Blockchain – with the creation of a digital passport for agricultural products, barriers have been broken down not only in tracking food from field to fork but also in farmers’ ability to better market and sell their crops.

For example, Canadian start-up Grain Discovery endeavours to track the path of soybeans as they are transformed into tofu. “Everyone in that journey – from the seed company all the way to the supermarket – will be digitally recorded,” explains Rory O’Sullivan, Grain Discovery founder and CEO. Not only is it trying to bring clarity to a dense supply chain, it’s also working to move grain marketing into the digital age.

Utilising blockchain, farmers and buyers get connected to a larger pool of customers locally, regionally, and globally. Both can view prior trade history, what local cash prices are doing, as well as assess the depth behind the bid and offer. This unique intelligence enables users to set a target price with confidence.

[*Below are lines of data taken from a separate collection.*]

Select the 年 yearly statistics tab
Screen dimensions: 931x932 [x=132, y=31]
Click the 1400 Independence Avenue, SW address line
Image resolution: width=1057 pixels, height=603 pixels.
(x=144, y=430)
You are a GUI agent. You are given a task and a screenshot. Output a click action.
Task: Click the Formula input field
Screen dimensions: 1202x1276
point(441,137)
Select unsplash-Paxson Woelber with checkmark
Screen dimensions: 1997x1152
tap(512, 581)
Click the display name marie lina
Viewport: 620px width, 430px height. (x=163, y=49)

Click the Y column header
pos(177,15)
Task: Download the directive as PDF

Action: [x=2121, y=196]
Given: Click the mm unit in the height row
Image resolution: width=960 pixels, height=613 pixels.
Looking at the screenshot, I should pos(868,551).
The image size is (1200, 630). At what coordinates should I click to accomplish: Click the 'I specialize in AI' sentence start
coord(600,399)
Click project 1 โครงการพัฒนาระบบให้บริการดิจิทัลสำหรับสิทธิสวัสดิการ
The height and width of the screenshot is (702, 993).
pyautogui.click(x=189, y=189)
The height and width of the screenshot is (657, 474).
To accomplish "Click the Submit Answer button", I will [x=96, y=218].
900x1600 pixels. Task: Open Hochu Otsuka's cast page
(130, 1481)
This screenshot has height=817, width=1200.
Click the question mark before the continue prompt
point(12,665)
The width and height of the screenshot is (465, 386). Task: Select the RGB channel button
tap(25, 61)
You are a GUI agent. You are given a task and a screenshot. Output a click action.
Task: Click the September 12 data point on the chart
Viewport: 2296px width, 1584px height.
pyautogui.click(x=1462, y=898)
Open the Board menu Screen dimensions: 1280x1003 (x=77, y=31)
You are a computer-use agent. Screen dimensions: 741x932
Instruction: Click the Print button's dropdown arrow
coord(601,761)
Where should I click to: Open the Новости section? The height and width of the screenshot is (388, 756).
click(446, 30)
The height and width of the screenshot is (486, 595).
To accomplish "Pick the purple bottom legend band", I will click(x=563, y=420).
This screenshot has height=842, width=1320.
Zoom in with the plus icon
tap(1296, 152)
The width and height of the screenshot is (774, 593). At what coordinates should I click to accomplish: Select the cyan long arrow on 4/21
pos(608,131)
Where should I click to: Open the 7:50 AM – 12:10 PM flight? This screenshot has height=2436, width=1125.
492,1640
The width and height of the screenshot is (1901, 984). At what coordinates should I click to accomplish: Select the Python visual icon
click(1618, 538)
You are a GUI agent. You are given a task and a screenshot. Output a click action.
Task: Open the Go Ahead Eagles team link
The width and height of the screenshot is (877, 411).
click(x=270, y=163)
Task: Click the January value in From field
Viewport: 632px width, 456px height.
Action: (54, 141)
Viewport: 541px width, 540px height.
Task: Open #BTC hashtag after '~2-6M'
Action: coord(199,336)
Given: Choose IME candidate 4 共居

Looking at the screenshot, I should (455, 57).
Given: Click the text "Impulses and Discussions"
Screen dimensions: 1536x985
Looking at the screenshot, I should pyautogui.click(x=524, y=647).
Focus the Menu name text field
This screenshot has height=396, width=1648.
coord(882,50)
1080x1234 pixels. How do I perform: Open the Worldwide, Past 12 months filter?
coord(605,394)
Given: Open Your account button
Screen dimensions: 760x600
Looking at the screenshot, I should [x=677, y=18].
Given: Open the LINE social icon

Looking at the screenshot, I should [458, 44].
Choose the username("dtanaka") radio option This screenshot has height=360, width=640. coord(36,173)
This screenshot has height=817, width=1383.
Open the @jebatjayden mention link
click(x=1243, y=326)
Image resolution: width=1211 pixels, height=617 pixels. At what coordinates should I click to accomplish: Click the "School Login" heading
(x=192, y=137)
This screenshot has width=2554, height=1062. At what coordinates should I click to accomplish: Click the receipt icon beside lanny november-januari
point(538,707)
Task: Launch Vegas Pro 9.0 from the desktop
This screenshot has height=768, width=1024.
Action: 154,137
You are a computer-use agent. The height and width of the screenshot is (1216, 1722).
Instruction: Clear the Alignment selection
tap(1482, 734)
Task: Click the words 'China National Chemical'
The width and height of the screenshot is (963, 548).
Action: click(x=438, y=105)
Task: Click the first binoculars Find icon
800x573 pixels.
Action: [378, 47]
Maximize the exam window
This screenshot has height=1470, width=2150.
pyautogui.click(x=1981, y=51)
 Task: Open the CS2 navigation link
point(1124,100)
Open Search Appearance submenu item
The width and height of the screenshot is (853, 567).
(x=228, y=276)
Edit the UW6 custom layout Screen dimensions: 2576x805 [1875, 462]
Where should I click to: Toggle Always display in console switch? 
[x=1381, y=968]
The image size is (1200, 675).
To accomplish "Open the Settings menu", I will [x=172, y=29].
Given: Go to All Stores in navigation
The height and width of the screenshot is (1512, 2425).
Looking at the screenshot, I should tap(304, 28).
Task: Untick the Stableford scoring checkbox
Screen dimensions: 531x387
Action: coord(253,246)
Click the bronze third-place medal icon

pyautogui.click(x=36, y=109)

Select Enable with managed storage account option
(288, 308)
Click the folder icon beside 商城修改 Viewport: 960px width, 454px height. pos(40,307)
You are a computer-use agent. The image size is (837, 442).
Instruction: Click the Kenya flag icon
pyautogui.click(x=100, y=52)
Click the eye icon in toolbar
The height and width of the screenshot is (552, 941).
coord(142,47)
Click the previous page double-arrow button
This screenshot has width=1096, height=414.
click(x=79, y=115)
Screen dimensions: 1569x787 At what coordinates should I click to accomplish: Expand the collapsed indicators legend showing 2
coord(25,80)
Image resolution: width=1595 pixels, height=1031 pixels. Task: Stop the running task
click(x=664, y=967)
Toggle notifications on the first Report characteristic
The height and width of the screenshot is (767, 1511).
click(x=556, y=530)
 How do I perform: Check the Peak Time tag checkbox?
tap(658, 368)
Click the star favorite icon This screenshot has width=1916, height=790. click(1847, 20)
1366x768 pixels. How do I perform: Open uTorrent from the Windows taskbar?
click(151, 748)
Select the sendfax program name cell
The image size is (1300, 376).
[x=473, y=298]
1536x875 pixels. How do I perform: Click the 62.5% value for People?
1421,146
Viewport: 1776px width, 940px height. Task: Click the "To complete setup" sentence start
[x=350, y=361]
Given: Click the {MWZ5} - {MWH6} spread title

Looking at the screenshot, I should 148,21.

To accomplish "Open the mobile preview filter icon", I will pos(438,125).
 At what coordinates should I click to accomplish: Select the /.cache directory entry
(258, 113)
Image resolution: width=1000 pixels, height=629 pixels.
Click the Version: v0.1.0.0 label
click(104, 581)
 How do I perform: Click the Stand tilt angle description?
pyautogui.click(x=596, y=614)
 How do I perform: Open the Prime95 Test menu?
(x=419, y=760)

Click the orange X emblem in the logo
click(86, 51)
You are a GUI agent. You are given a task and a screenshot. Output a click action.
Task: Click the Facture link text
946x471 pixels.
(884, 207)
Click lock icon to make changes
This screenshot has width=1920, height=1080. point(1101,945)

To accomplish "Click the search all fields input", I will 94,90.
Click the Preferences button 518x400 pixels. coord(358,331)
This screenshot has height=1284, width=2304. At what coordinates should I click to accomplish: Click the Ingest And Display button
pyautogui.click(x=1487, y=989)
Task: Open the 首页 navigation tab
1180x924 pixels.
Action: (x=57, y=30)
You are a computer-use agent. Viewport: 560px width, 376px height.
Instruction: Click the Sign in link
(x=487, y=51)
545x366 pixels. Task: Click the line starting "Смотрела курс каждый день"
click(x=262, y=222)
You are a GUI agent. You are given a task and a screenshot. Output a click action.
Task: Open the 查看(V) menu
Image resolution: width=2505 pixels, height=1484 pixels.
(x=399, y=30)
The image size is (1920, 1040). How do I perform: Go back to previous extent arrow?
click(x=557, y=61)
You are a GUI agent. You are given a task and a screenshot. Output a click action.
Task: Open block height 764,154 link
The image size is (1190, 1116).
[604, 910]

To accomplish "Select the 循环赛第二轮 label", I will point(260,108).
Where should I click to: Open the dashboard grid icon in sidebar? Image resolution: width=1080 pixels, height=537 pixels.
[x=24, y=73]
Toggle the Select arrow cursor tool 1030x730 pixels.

“Once a trade has been confirmed, self-executing smart contracts on the blockchain ensure instantaneous settlement, payment, provenance, and most importantly, the security of the transaction,” O’Sullivan explains.

Mike Stern, head of the Climate Corporation in the US, sought to paint a picture of how agriculture will develop and change over the coming years. “The farm of the future, I think, could be very, very different from the farm of today,” he said.

“I have no doubt that these technologies are fundamentally going to change the way that we use our natural resources to produce food,” he said. “Even today, I am sure we can’t even articulate where these technologies will end up 10 years from now,” Stern added.